Falando de Segurança


Paulo Franquilin


franquilin.pc@gmail.com


Por que não levaram gaúchos para a Seleção?
Se o Felipão tivesse levado alguns jogadores gaúchos a coisa seria diferente, não teríamos tanto choro nos gramados, no máximo uma mascada de fumo antes de bater o pênalti, com uma cuspida na bola para escorregar na mão do goleiro chileno. Não seria esta frescura de cabelos repicados, com tinturas, no máximo, um pouco de banha nos cabelos.
Gostei daquele alemão, o Schweinsteiger, que levou um soco no rosto, levou uns pontos e voltou dando carrinho, que nem zagueiro do Bagé. Mas voltando à seleção brasileira, veio tropicando para chegar até as oitavas de final, arrancando resultados sofridos com muito suor e lágrimas, sem sangue, pois podia estragar a pele do rosto. Não sei por que, mas lembrei do “gaúcho” De Leon sangrando no rosto enquanto levantava a taça da Libertadores.
Estranhei quando vi a churrasqueira da Granja Comary com tanta sofisticação, se tivessem alguns gaúchos eles teriam cavado um buraco e assado um costelão com lenha, com espetos de madeira, sem frescura.
Agora o que mais me deixou faceiro foi ver o Neymar caminhando e subindo escadas normalmente, sem nenhum indício de dor, com movimentos normais estando com uma vértebra fraturada. O Hernane do Flamengo sofreu uma lesão semelhante e ficou quatro semanas em repouso, enquanto Neymar em seis dias estava viajando de carro, subindo a serra de Teresópolis. Deve ter nascido lá em Uruguaiana e se mandado para Santos.
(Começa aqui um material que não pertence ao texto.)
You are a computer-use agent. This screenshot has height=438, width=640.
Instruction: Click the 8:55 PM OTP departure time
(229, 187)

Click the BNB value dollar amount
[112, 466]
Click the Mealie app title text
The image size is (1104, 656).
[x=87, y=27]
Isto só acontece com os fortes, como o alemão Beckenbauer que jogou a prorrogação da semifinal da Copa de 1970 com a clavícula fraturada, portando fiquei orgulhoso ao ver a superação de Neymar, mas um pouco decepcionado, pensei que ele iria entrar em campo e jogar, pois até de uniforme ele estava, gesticulando, dando instruções e indo de um lado para o outro.
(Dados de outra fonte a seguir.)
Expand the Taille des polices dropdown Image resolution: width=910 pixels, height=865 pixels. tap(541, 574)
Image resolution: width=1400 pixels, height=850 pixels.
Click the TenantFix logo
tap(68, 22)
Acredito que na verdade faltou sangue nas veias dos jogadores ou um capitão como o Dunga para fazer o time lutar para vencer e não se acovardar diante da Alemanha na semifinal. Não tivemos quem fincasse o facão no toco e mandasse parar com a brincadeira de fazer gols no Brasil.
Faltou levar alguns da seleção vistos numa propaganda gaúcha. Mazaropi, Dinho, Pergidão, Sandro Sotili e Carlos Miguel, com eles os alemães não chegariam à final, pois teríamos um baita goleiro, dois volantes baguais, um goleador e um armador, exatamente o que faltou no time brasileiro.